Christmas is fraught with odd traditions - eggnog and fruitcake spring immediately to mind - but perhaps none is more bewildering than the everlasting appeal of that monotonous dirge, "The Twelve Days of Christmas."

The only thing about this song that makes a whit of sense is its name, because 12 days approximates the time it takes to listen to the stupid thing.I say "listen" because under no circumstances should you actually try to sing "The Twelve Days of Christmas." The partridge-in-a-pear-tree part is easy enough to master, and some people with excellent memories - chess prodigies, perhaps, or possibly Trivial Pursuit champions - can make it all the way to the five-golden-rings part before their eyes begin to cross and little wisps of gray smoke start curling out of their ears.

But by the time the song reaches the nine-ladies-dancing part, everybody has abandoned all pretense of knowing the words and is merely hoping to survive to the end. Those audience members that have not toppled headfirst out of their chairs or wandered off to the bar start acquiring that thousand-yard stare that you sometimes see on the faces of returning POWs and high school English teachers.

To be fair, I should point out the positive side of "Twelve Days." Its powerful hypnotic effect is ideal for those who are trying to quit smoking and it is also a safe and reliable means of birth control. While the long-term effects of "Twelve Days" are unknown, anecdotal evidence suggests that the song can lead to chronic forgetfulness, which could explain why certain people recall the Reagan administration so fondly.
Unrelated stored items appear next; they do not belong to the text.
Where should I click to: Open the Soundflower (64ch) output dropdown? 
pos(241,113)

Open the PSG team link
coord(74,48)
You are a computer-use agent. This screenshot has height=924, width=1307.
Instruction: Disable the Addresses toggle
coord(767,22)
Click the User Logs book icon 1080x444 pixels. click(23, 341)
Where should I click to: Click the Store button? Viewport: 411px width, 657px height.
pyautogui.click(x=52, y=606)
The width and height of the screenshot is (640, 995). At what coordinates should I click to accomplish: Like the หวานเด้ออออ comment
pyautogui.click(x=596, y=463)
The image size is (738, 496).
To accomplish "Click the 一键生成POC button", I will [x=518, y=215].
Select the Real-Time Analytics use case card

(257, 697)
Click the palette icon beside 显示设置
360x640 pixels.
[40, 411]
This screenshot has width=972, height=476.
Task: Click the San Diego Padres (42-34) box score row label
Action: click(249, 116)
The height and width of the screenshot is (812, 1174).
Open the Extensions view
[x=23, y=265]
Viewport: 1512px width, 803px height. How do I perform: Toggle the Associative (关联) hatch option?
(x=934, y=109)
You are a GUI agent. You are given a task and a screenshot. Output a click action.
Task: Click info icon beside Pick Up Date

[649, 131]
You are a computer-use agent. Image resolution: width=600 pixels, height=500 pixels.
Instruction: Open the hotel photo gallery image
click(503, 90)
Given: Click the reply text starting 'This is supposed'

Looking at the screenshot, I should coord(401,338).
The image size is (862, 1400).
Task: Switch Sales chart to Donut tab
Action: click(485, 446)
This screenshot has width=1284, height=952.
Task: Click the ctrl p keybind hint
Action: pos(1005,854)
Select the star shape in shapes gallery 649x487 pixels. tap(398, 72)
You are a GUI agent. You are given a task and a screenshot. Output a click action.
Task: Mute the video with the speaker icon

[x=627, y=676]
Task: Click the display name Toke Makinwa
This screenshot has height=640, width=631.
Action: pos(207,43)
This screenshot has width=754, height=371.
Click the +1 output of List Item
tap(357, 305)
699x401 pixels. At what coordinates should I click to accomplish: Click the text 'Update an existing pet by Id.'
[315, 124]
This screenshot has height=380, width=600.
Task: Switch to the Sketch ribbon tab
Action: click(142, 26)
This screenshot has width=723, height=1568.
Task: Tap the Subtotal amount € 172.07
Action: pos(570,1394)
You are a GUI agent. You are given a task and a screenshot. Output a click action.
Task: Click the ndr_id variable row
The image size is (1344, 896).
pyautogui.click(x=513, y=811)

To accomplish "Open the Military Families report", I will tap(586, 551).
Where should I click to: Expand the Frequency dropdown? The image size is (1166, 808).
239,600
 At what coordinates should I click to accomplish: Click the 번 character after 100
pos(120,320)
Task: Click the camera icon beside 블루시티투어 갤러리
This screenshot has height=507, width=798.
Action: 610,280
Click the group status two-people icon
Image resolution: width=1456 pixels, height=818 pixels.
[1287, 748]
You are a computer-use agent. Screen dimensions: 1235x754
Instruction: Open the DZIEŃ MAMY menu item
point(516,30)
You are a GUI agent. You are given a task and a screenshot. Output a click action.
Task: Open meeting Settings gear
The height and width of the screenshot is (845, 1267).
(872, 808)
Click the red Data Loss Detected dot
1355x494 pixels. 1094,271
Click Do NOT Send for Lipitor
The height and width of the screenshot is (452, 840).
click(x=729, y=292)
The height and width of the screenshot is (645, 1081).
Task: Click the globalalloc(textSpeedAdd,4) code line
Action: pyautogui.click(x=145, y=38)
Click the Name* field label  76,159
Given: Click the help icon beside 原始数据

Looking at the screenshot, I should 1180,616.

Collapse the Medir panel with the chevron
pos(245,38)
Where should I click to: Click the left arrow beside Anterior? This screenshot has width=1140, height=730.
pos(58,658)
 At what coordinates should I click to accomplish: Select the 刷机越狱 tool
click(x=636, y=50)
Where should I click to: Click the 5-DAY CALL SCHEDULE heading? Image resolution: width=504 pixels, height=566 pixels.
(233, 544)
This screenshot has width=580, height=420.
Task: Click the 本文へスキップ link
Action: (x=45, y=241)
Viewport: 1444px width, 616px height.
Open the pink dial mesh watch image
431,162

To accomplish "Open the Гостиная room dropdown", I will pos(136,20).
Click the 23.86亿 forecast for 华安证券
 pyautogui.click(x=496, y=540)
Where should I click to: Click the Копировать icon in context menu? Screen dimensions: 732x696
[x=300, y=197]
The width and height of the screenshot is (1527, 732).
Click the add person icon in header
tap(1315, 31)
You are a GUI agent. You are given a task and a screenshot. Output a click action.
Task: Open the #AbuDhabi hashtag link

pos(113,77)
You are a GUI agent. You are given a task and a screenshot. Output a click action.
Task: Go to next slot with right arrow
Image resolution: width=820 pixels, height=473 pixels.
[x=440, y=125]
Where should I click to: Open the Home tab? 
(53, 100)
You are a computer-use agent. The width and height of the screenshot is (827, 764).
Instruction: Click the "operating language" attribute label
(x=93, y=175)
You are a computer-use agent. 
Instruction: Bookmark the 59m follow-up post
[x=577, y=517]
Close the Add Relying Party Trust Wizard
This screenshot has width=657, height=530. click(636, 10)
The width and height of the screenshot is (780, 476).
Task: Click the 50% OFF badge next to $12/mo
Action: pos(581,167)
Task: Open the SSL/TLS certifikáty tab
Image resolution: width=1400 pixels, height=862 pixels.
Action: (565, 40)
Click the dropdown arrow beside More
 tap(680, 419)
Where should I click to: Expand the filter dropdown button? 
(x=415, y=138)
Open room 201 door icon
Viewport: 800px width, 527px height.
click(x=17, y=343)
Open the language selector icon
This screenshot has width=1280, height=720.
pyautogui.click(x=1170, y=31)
This is probably as good a time as any to deal with those of you who think that "The Little Drummer Boy" is a more monotonous song than "The Twelve Days of Christmas."

I will concede that the signature "rum-pum-pum-pum" of "The Little Drummer Boy" is so mind-numbing that even Moonies cannot stand to listen to it for more than a few minutes at a time. Call me overprotective, but I wouldn't have let the annoying little urchin anywhere near the manger for fear his drum chant would stampede the barnyard animals.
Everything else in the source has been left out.